Rosalie Liccardo Pacula

Rosalie Liccardo Pacula, Ph.D.

Center Co-Director; Data and Methods Core Principal Investigator

Rosalie Pacula holds the Elizabeth Garrett Chair in Health Policy, Economics & Law and is a professor of Health Policy and Management at the Sol Price School of Public Policy and Faculty within the Leonard D. Schaeffer Center for Health Policy & Economics at the University of Southern California. Pacula’s research focuses on the supply and demand for alcohol, marijuana, opioid and other addictive substances. She has developed techniques for measuring the size of these markets; identified factors influencing their supply and demand; and evaluated the effectiveness of policy interventions targeting suppliers, users, harms from use/supply, and the delivery of effective treatment services. She led OPTIC's effort to create data visualization tools accurately describing policy timelines for curated policy variables, developing new ways of presenting the policy data in visually instructive and appealing ways. She has also worked to build a publicly available opioid policy database that identifies effective elements of state policies that reduce opioid related harm; expansions of the database are ongoing. The state policy data generated through OPTIC have served as a resource to researchers nationwide.

Beth Ann Griffin

Beth Ann Griffin, Ph.D.

Center Co-Director; Project Principal Investigator – Optimal Methods for Estimating Policy Effect Heterogeneity in Opioid Policy Research

Beth Ann Griffin is a senior statistician at RAND and a founding Co-Director of the RAND Center for Causal Inference, which promotes dissemination of advanced causal modeling techniques to researchers around the globe.
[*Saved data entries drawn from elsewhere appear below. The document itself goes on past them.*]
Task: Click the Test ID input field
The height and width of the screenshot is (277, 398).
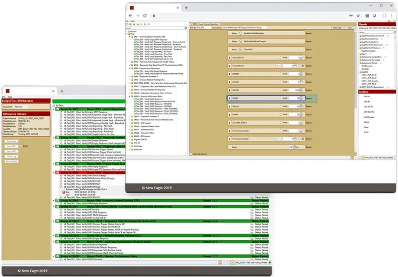Action: [x=200, y=27]
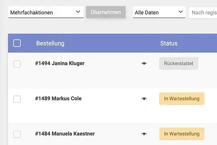Screen dimensions: 217x145
Task: Preview order #1494 via eye icon
Action: (144, 63)
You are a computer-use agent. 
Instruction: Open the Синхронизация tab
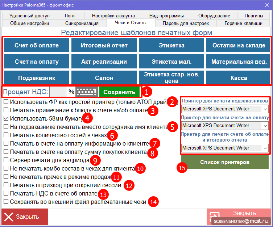(x=82, y=23)
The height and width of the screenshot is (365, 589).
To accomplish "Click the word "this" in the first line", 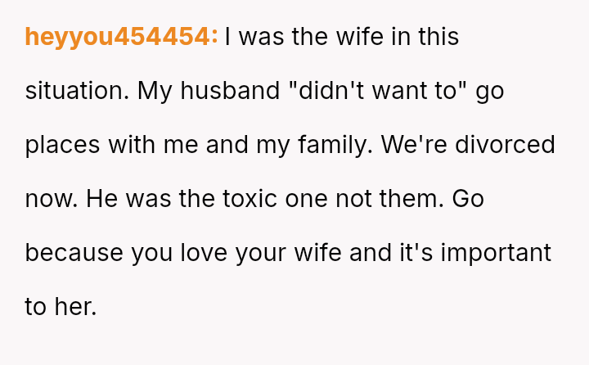I will pyautogui.click(x=438, y=37).

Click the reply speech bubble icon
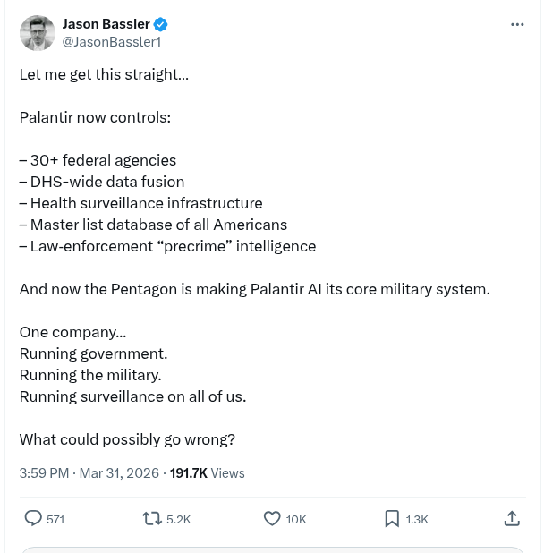click(33, 518)
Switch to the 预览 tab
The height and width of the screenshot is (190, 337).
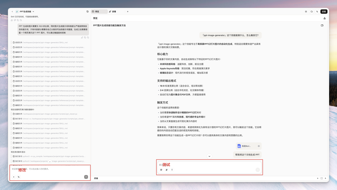[99, 12]
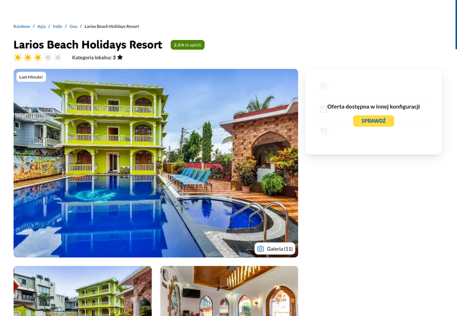The image size is (457, 316).
Task: Click the guests people icon field
Action: [374, 86]
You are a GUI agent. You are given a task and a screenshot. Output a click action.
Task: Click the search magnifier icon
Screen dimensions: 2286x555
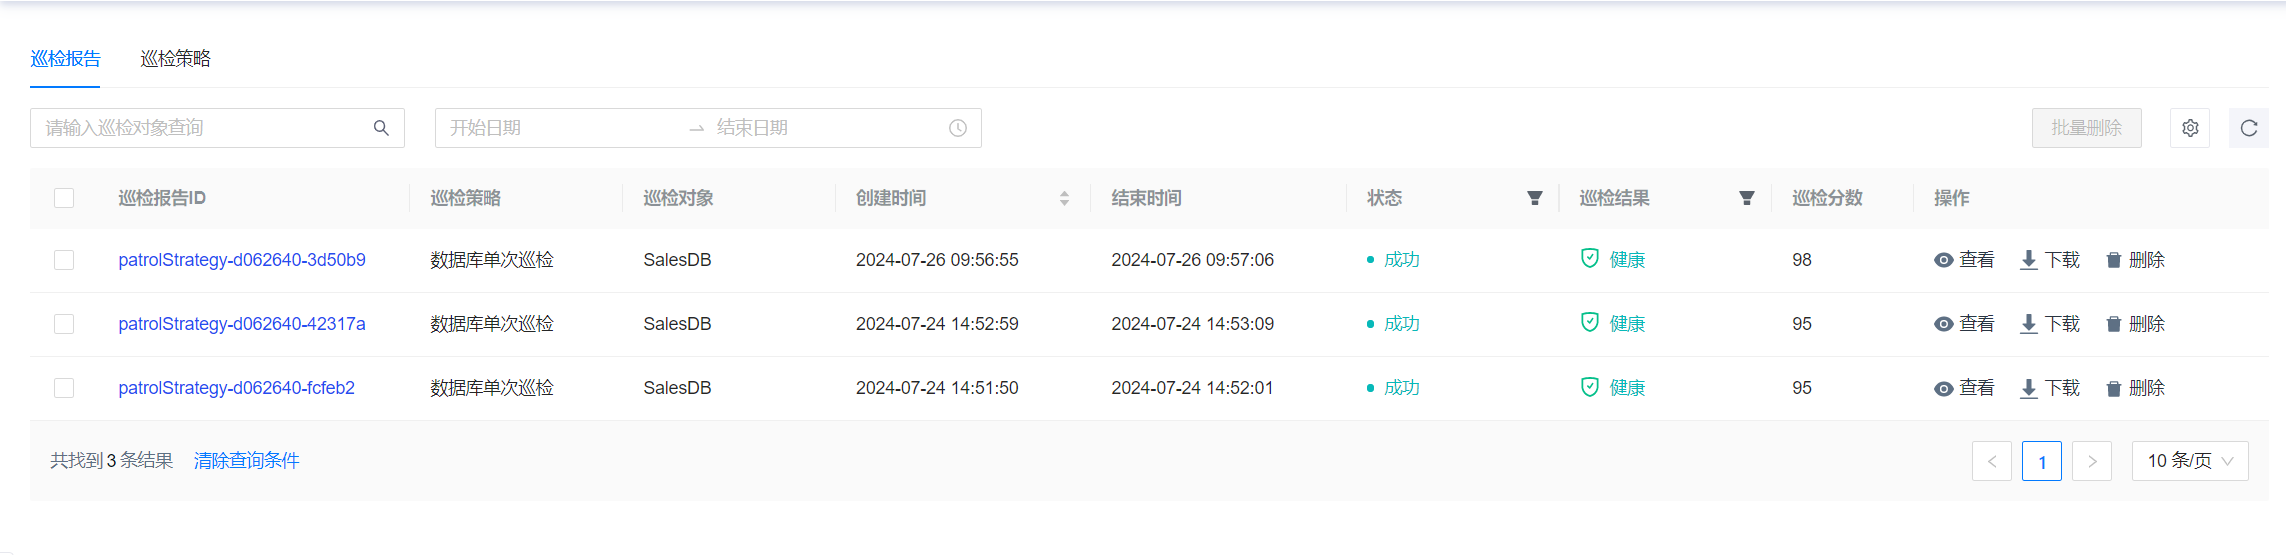(x=381, y=128)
Griffin has published extensively on methodological developments for drawing more robust inferences using observational data and substantive findings regarding substance use treatments. She has been actively involved in developing numerous short courses on causal inference methods as well as creating user-friendly tools that provide guidance on optimal ways to estimate the causal effects of state-level policy, including in the presence of co-occurring policies. The statistical methods and resources generated by her work are advancing the field by facilitating high-quality evaluations of complex policy interventions.

courtney kase

Courtney Kase, MPH

Center Manager

Courtney Ann Kase is a policy analyst at RAND and manager of the Opioid Policy Tools and Information Center. She has experience in qualitative research, project management, and program evaluation. She co-leads qualitative data collection and analysis on projects covering community health, behavioral health, and health care access and quality topics, and works in tandem with principal investigators to manage complex projects. She provides research support to ensure availability and widespread dissemination of OPTIC tools and methods to the opioid policy research community. She also meets regularly with OPTIC's advisors from the National Governors Association and the National Council of State Legislators to ensure that OPTIC's communication and dissemination activities remain responsive to policymakers and the policy environment.

Rosanna Smart, Ph.D.

Project Principal Investigator – A Framework for Understanding Mechanisms of Policy Change: The Opioid Policy Taxonomy

Rosanna Smart is a senior economist at RAND and Co-Director of the RAND Drug Policy Research Center, with expertise in econometric analysis related to substance use. She has examined multiple topics related to substance use and associated health consequences, marijuana and opioid policy changes, gun policy, and the economics of crime. Her research combines theoretical models of behavioral responses to regulatory changes with rigorous empirical methods to understand both the intended and unintended consequences of policy changes on substance use and other health outcomes. Of special value to OPTIC is Smart's understanding of how policy design and implementation shape substance use behavior while accounting for the broader regulatory, economic, and cultural context in which policy changes occur.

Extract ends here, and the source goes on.